Aim of the task:
Throughout the entries below, report every line where "progress" is found.
- - -
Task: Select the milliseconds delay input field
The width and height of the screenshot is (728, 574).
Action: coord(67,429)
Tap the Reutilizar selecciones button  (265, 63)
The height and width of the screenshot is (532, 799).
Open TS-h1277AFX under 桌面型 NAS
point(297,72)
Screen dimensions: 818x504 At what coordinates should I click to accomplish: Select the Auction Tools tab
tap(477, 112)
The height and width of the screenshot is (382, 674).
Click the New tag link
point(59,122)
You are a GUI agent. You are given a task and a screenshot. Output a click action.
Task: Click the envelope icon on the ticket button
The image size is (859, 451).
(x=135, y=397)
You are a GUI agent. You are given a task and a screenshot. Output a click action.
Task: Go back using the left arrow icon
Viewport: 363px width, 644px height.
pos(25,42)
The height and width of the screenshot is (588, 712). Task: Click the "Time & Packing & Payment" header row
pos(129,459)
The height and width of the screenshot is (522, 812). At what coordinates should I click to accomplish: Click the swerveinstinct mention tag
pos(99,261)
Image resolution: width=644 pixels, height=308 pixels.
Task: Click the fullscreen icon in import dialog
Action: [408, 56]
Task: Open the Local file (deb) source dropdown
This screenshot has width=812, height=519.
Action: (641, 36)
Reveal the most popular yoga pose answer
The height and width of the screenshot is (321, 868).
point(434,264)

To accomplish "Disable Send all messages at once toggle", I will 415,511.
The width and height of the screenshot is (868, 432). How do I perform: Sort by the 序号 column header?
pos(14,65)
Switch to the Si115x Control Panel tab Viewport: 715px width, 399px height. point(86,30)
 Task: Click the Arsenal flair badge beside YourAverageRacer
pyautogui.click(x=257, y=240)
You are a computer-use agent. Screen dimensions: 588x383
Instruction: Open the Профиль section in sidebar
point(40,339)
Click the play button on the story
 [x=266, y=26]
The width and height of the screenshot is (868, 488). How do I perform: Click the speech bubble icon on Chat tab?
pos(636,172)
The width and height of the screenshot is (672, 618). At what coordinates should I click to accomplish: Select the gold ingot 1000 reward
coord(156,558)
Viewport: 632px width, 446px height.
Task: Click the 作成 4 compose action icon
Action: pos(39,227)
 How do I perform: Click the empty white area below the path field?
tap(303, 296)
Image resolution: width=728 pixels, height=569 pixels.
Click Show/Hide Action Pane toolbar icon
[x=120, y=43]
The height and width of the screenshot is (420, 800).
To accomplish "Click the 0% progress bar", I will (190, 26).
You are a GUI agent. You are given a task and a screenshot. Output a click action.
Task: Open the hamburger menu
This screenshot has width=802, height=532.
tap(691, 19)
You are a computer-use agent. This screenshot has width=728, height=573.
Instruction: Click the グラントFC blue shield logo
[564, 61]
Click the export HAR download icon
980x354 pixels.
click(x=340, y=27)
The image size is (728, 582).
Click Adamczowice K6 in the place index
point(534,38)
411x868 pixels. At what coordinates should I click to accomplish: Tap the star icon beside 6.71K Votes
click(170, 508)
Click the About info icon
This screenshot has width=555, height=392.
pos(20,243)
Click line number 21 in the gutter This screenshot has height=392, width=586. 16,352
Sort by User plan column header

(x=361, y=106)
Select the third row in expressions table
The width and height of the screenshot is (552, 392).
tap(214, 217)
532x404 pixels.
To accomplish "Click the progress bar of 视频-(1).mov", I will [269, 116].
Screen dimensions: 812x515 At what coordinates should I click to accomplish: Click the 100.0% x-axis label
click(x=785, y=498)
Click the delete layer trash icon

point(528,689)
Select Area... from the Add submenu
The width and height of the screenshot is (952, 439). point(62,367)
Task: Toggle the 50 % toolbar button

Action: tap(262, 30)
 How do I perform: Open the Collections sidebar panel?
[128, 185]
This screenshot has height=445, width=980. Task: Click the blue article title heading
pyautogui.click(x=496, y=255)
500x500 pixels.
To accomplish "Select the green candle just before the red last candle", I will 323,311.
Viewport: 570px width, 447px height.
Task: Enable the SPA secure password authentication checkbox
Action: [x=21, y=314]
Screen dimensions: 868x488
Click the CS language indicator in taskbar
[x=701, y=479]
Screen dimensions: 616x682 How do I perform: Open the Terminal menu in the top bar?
- - -
Solved exercise:
To accomplish "Click the 0% progress bar", I will (190, 26).
To accomplish "Click the progress bar of 视频-(1).mov", I will [269, 116].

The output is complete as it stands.